Au-delà des espaces publics, il existe des lieux dédiés à l’art urbain, des espaces de prédilection pour de nombreux artistes anonymes. Entrepôts désaffectés, immeubles abandonnés, de multiples structures ont été reconverties et investies pour accueillir ce que l’on pourrait appeler « l’art déviant », cet art qui n’a pas sa place dans les musées.
A quelques pas de la BNF (Bibliothèque Nationale de France), perdue dans un tissu urbain moderne de verre et d’acier, se dresse une grande bâtisse dont la façade noircie par le temps est recouverte d’innombrables graffitis : Les Frigos. Beaucoup trop curieuse pour que le mystère de ce château demeure, me voilà partie un vendredi soir à la tombée de la nuit, avec mon acolyte Arthur, caméra à l’épaule, pour un curieux reportage.
Mon amour pour la ville, passe avant tout par les secrets que renferme chaque mur, le vécu qui se dessine sur chaque façade : une gravure, un reste d’affiche en passant par la porosité du bâti ou encore un pochoir ; le paysage urbain nous raconte à sa manière des siècles d’Histoire et de nombreuses petites histoires.
En arrivant devant les frigos, aussi nommés 91 quai de la Gare, nous étions bien loin de nous douter de la densité du vécu de ce lieu atypique : à la sortie de la première guerre mondiale, les Halles et plus généralement Paris avaient besoin de se faire approvisionner en produits frais, ainsi commence en 1921 la véritable histoire des Frigos. Pendant plus d’un demi siècle des trains s’engouffraient dans ce gigantesque bâtiment réfrigéré. En témoignent l’épaisseur et le sinistre des murs blancs ainsi que les épais conduits qui dessinent un labyrinthe sur les cinq étages de l’entrepôt. Après l’abandon du lieu par la SNCF, des artistes ont installé leurs ateliers sur les ruines de l’entrepôt désaffecté. Dans les années 80, il ne s’agissait plus de simples squatteurs mais de réelles locations de « surfaces » destinées à être investies par des artistes. Une véritable transformation de la bâtisse s’est opérée dans ces années là : on a percé des fenêtres jusqu’alors inexistantes dans l’immense réfrigérateur, construit des cloisons, installé l’eau et l’électricité… Le lieu porte toujours les marques de la lourde tâche qu’a dû être cet aménagement : les Frigos restent une friche industrielle reconvertie.

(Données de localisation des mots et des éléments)
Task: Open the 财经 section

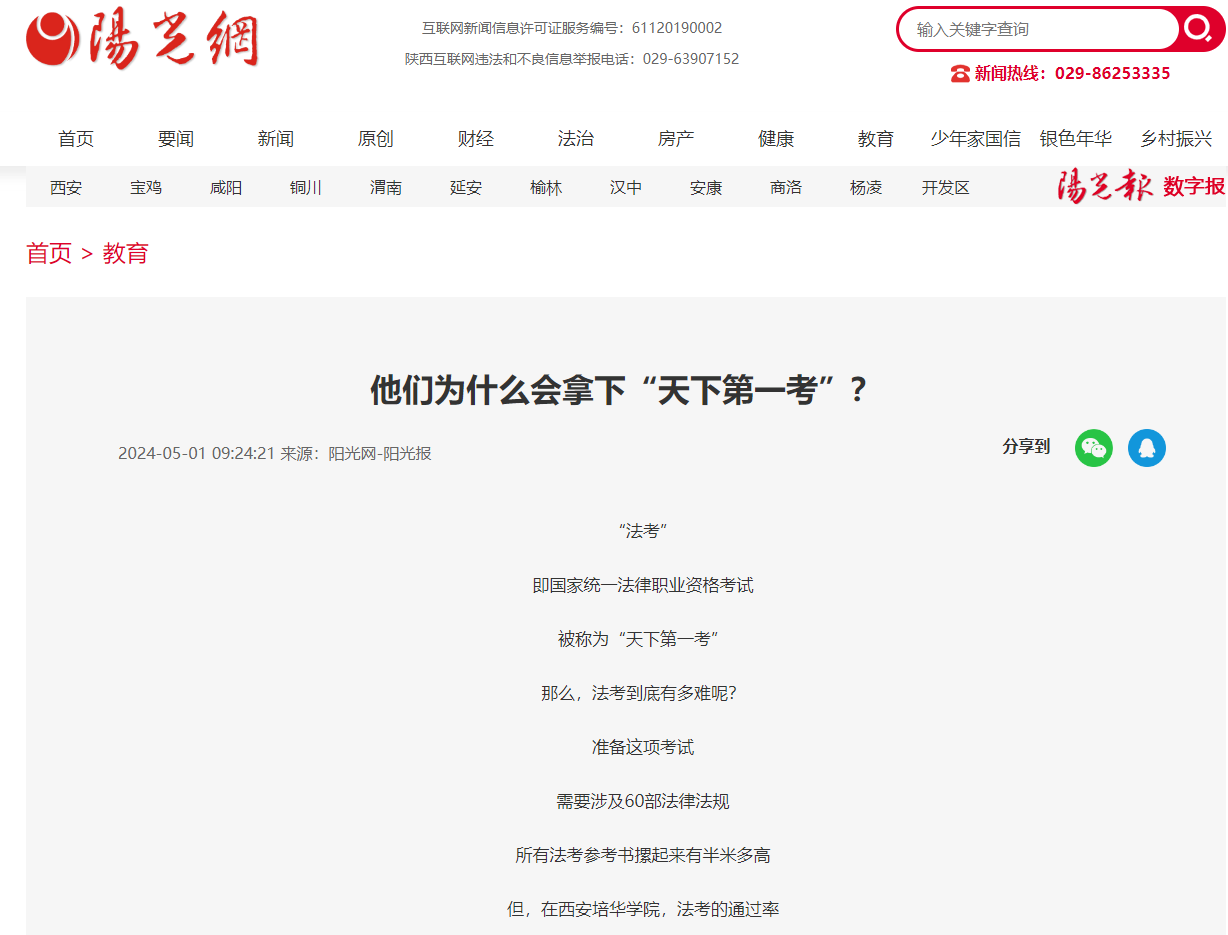Action: click(476, 139)
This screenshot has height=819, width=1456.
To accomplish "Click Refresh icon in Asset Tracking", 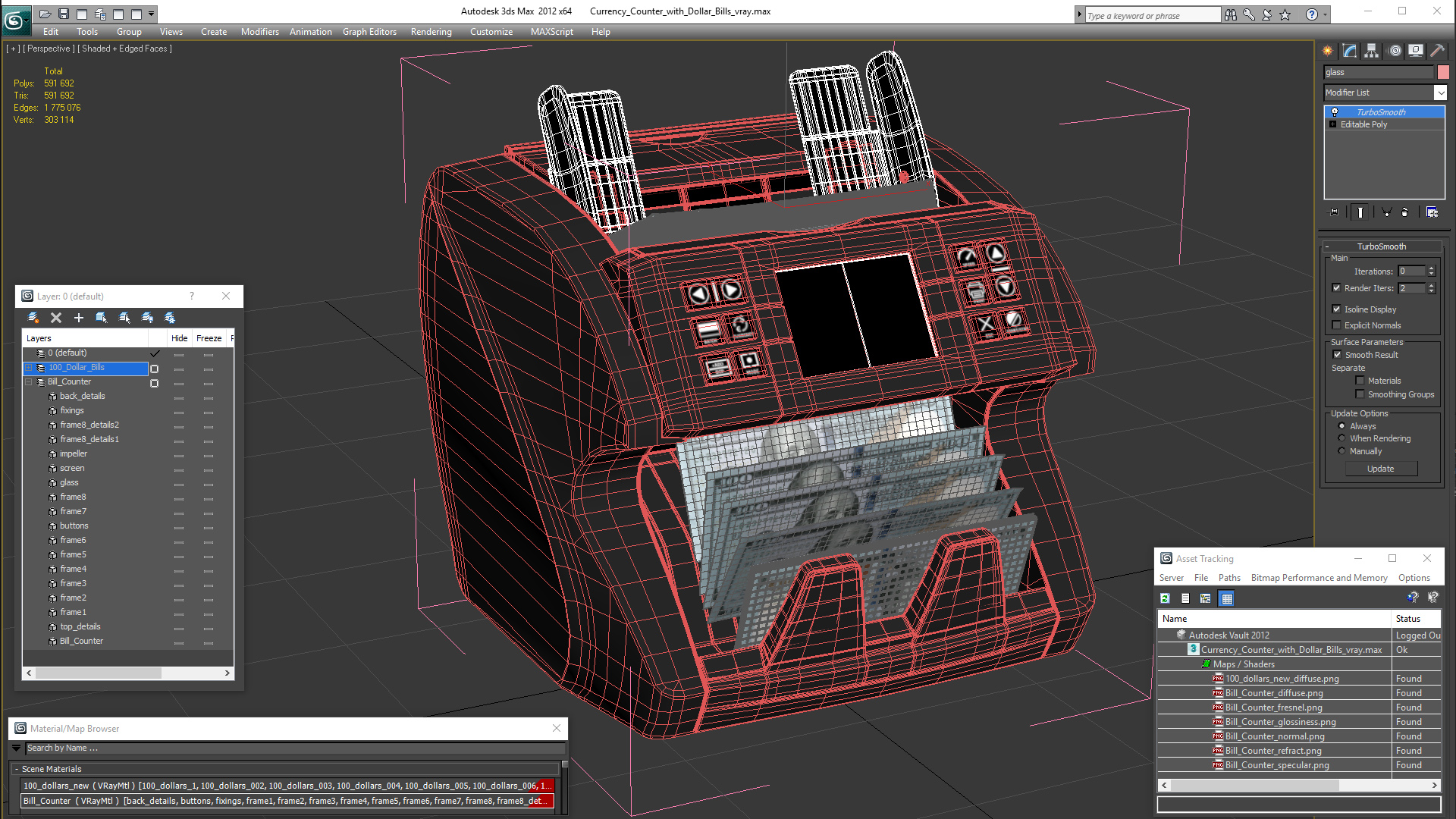I will (1166, 599).
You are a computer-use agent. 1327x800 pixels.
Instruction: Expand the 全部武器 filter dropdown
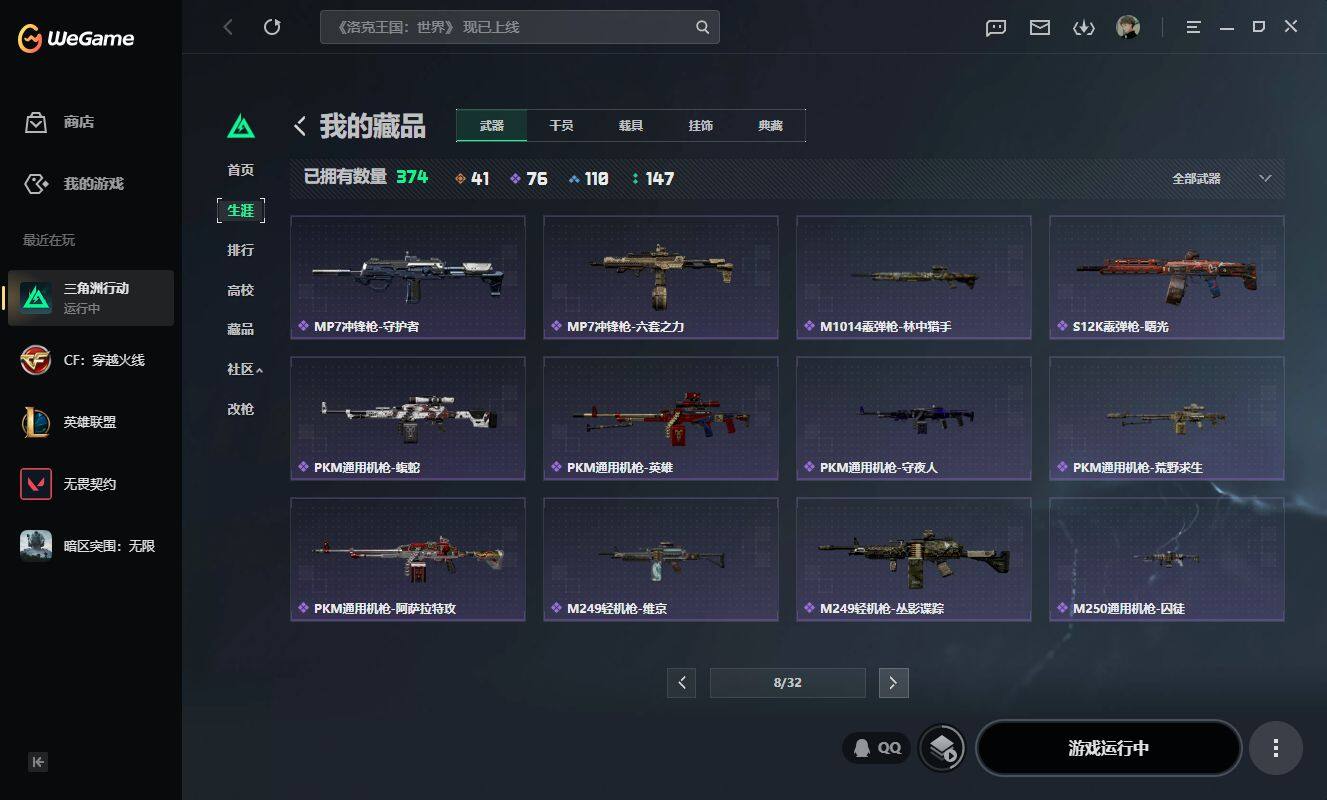click(1221, 178)
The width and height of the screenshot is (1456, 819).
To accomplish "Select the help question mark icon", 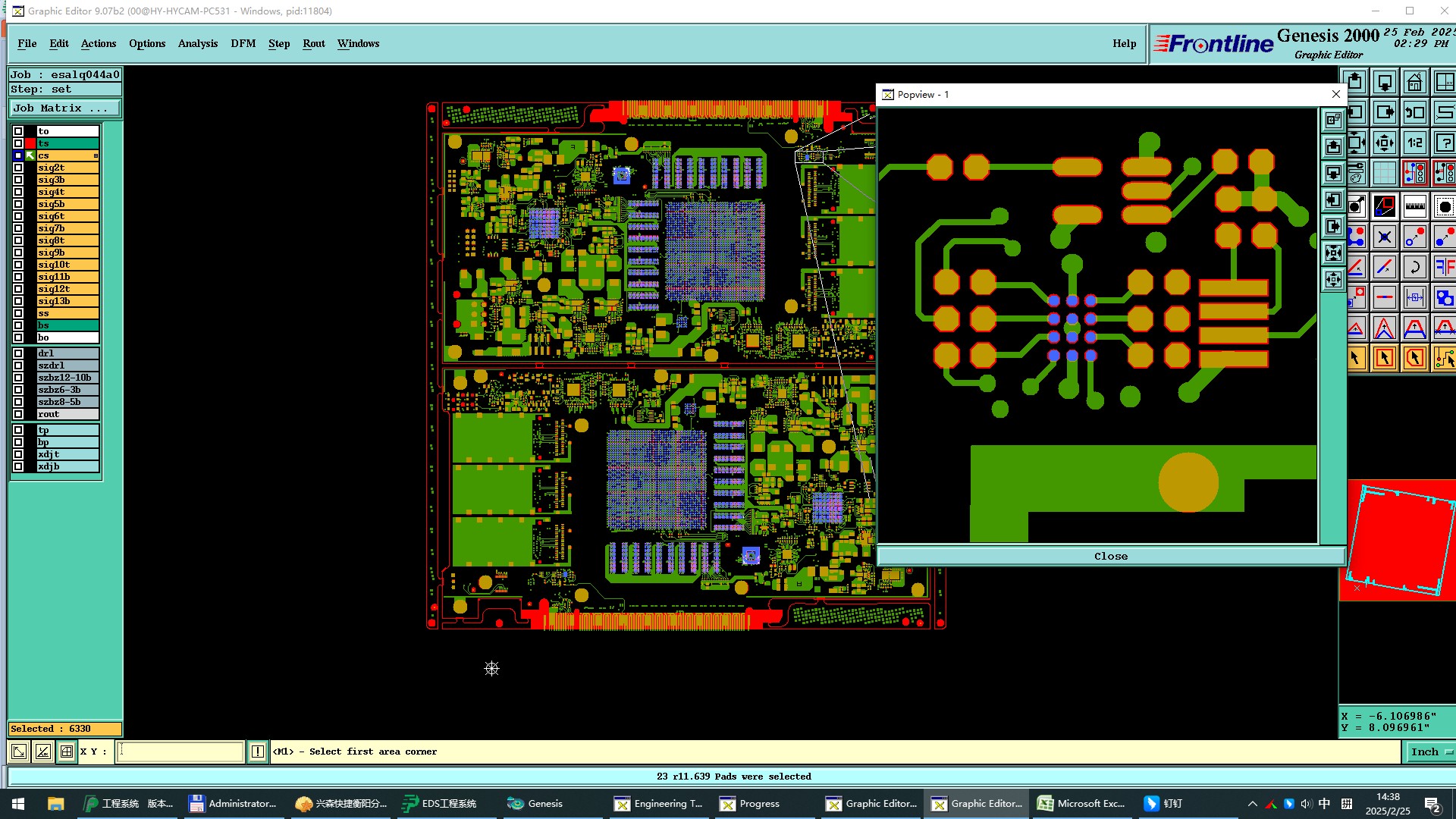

#### Consignes de travail
(a) Recopiez le passage de l'extrait sur les Frigos qui commence par « Mon amour pour » et se termine par « nombreuses petites histoires. ».
(b) Dans l'extrait sur les Frigos, quelles marques du vécu des façades la phrase commençant par « Mon amour pour la ville » énumère-t-elle ?

#### Tâches corrigées
(a)
Mon amour pour la ville, passe avant tout par les secrets que renferme chaque mur, le vécu qui se dessine sur chaque façade : une gravure, un reste d’affiche en passant par la porosité du bâti ou encore un pochoir ; le paysage urbain nous raconte à sa manière des siècles d’Histoire et de nombreuses petites histoires.

(b)
- une gravure
- un reste d'affiche
- la porosité du bâti
- un pochoir